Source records
== Segment start ==
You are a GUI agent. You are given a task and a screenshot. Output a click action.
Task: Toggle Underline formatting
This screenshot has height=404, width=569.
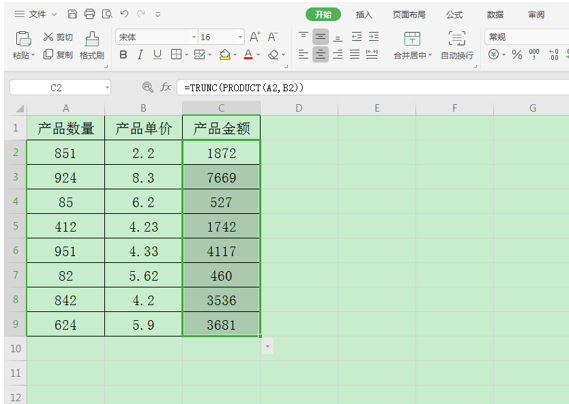pyautogui.click(x=157, y=55)
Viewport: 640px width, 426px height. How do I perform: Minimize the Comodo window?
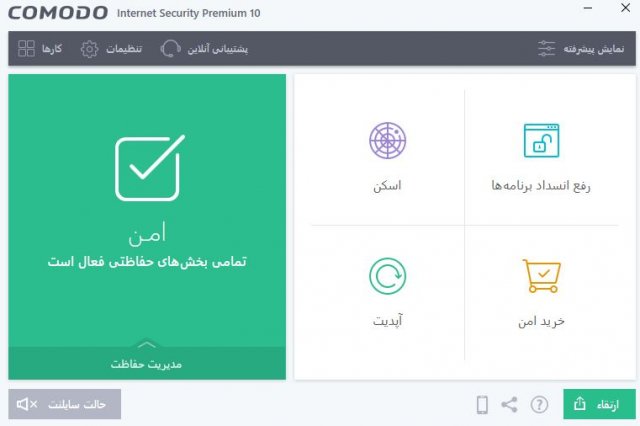pyautogui.click(x=588, y=8)
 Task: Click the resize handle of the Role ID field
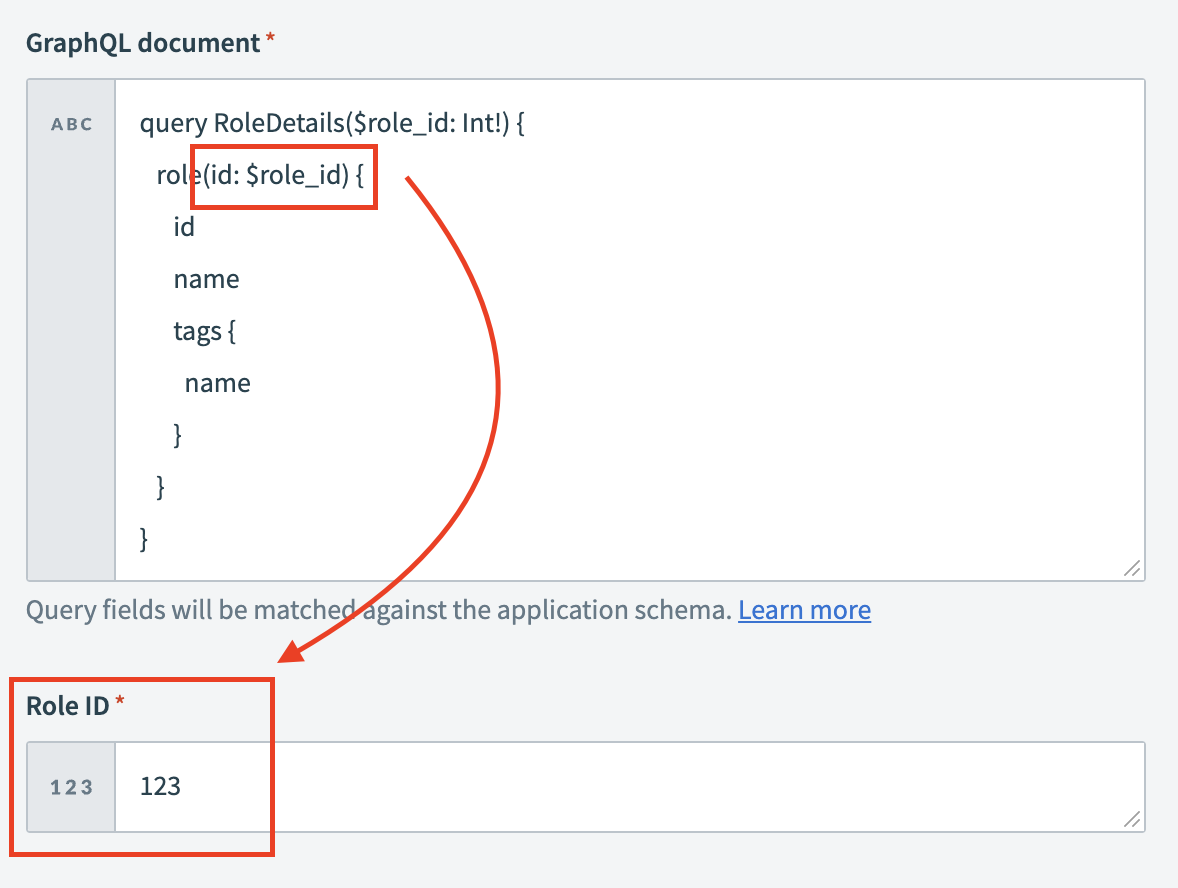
== Segment end ==
**Task to complete**
Could you give all of the data again exactly as written, omitting any pictures?

**Response to this exercise**
You are a GUI agent. You are given a task and a screenshot. Output a click action.
Task: Toggle Underline formatting
This screenshot has height=404, width=569.
pyautogui.click(x=157, y=55)
Viewport: 640px width, 426px height. How do I perform: Minimize the Comodo window?
pyautogui.click(x=588, y=8)
 Task: Click the resize handle of the Role ID field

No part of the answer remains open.